To escape what Kuhler perceived as a very negative young life (his mother was mean, kids teased him incessantly), he invented an entirely new country, in his mind, called Rocaterrania.  Everything I will tell you about Rocaterrania exists solely in Kuhler’s own mind and in his staggering body of artwork.  Rocaterrania is said to be located on the New York/Canadian border, a separate country from the United States, and Rocaterrania bears strong similarities to Russia at the time of the Russian Revolution.  Kuhler has drawn citizen after citizen of this country; developed a language, an alphabet and a font, (which was used in the title sequence of Stan Brakhage’s Dog Star Man); developed a history, a governmental structure, and has developed and depicted all of this through his artwork.  His art ranges from landscapes to incredibly ornate architecture to his most prolific subject, people and costuming.  Even though the film clocks in at just under 80 minutes, the sheer volume of art, letters, alphabet, history, all written, drawn and painted by Kuhler is mind-boggling.  I felt as though he must have a form of graphomania, a condition I have never seen except in Crumb, where underground comic artist Robert Crumb’s brother Charles displays this in a tragic downward spiral.

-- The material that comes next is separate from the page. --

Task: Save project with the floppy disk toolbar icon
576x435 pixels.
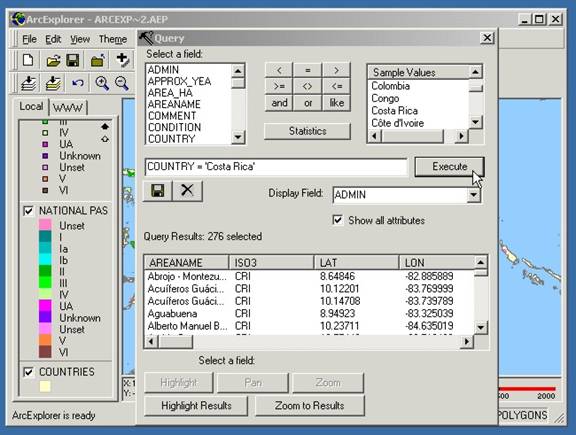Action: click(73, 60)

The film opens with Kuhler showing the viewer a tiny female shrew’s skull, which he must draw for the Museum.  He looks through a microscope and draws, with exact precision.  Kuhler relates that the NC Museum of Natural History hired him without an interview based solely on his artwork.

Rocaterrania is available through Brett Ingram’s website, www.brettingram.org, and is truly a feast for the senses.  Anyone who thinks themselves an artist should definitely procure a copy post haste.  You will not believe your eyes.  I would say Rocaterrania is one of the most interesting documentaries I’ve ever seen.  Absolutely recommended and will become an oft-watched fixture on our DVD shelf.